脳信号の解読という大きな壁
Neuralinkは豚に埋め込んだチップから神経信号を取り出すことに成功しました。これは、マスク氏の述べた「脳ハッキング計画」が近いことを意味しているのでしょうか?
もちろん、そうではありません。彼らには「脳信号を解読する」という大きな壁が立ち塞がっているからです。
ペンシルバニア大学コーディングラボのアリ・ベンジャミン氏も、「このテクノロジーの障害は人間の脳の複雑さにあるだろう」と語っています。
さらに、「いったん記録が得られると、Neuralinkはそれらを解読する必要があり、いつの日か、記録するニューロンの数に関係なく、脳のしくみについての基本的な理解の欠如という壁にぶつかるでしょう」とのこと。

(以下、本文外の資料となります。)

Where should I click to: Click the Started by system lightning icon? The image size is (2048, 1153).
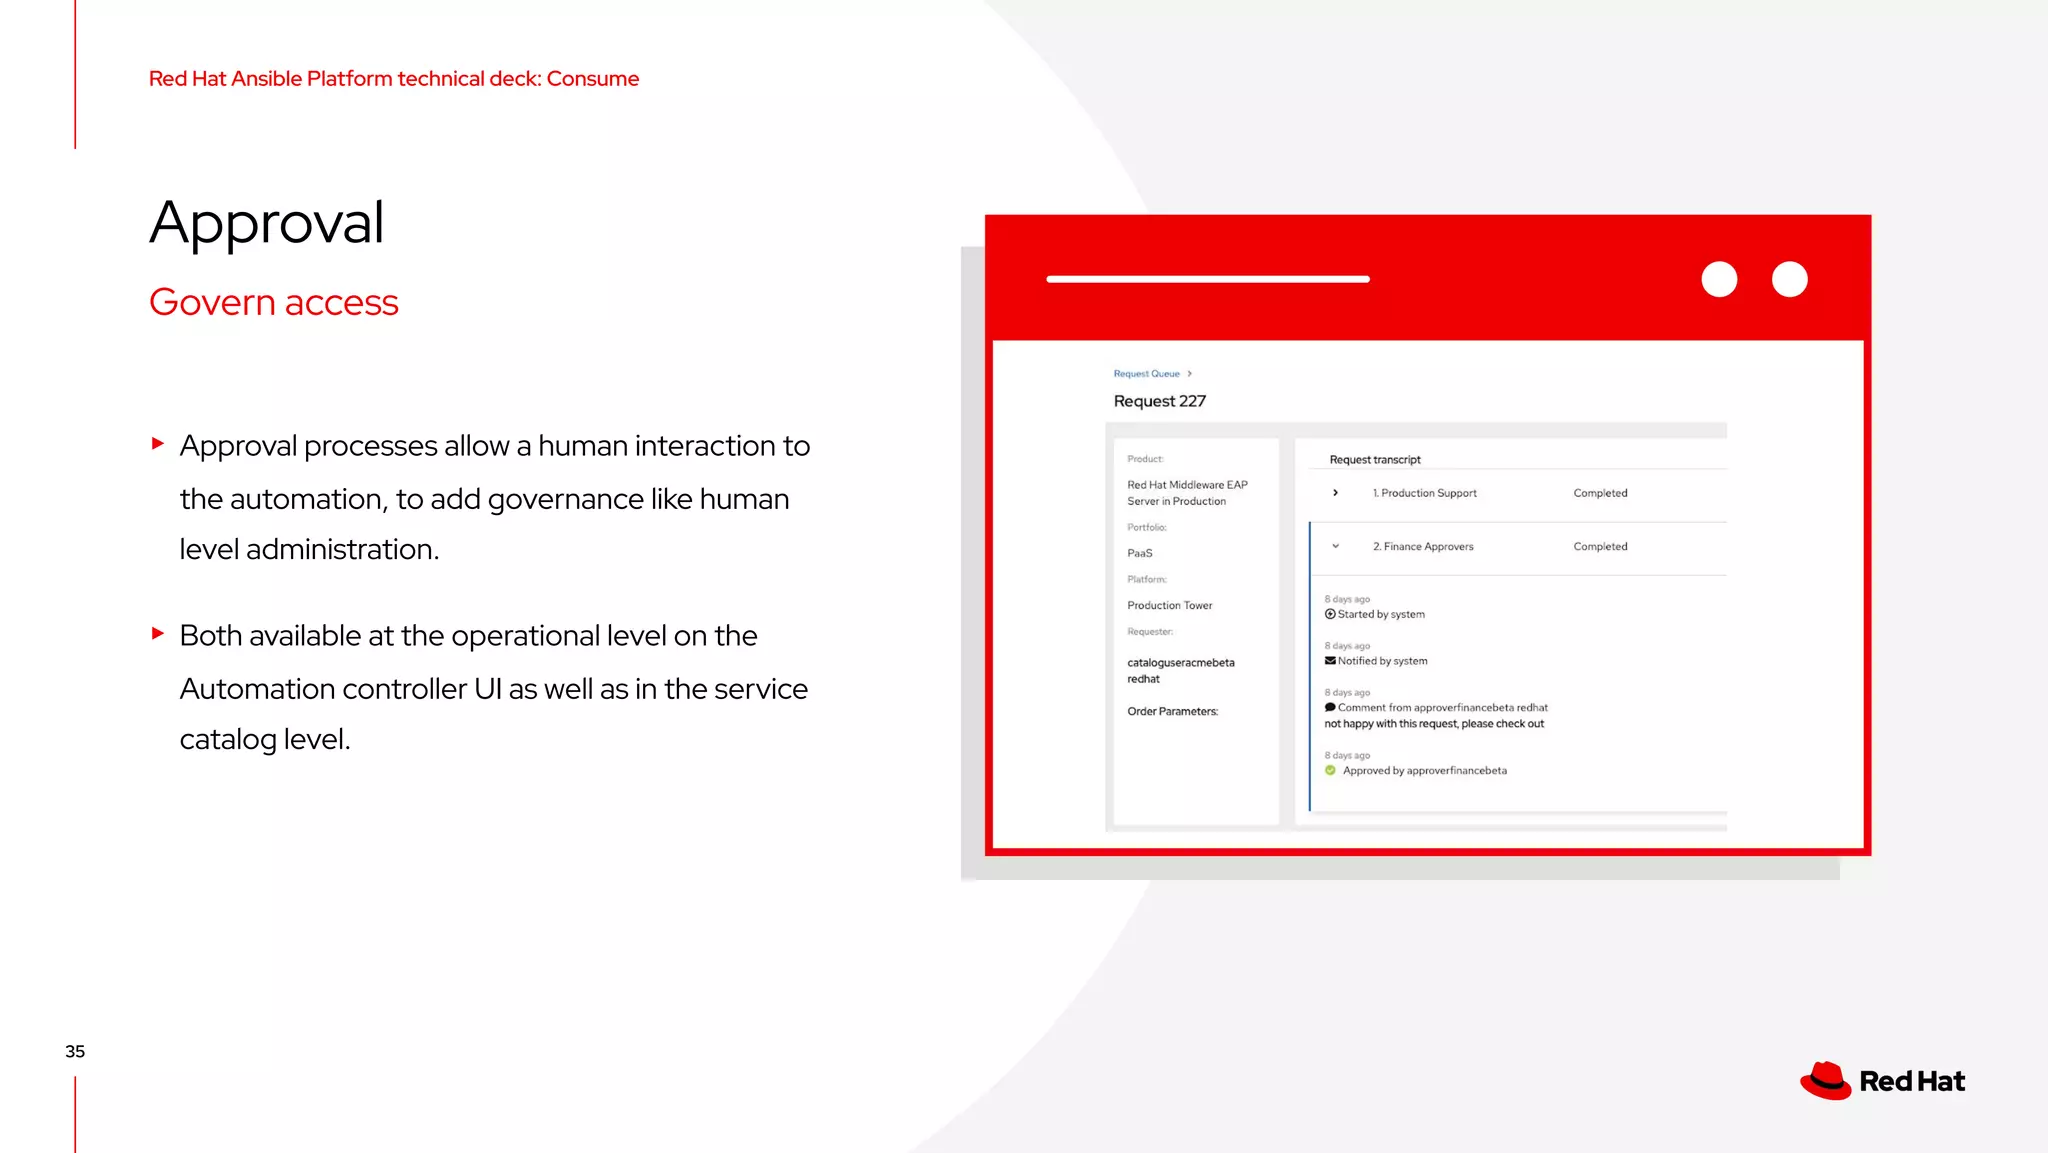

Neuralinkの今回の発表は、確かに脳とコンピュータを繋ぐ1つの足掛かりとなりました。
しかし、マスク氏の目標が達成されるのは遥か先であり、おそらく私たちが想像するよりもずっと長い期間待たなければいけないでしょう。
ただしベンチャー企業の多くが、彼らのように少しずつ可能性の境界線を押し広げており、その積み重ねが将来の革新を引き起こすのかもしれません。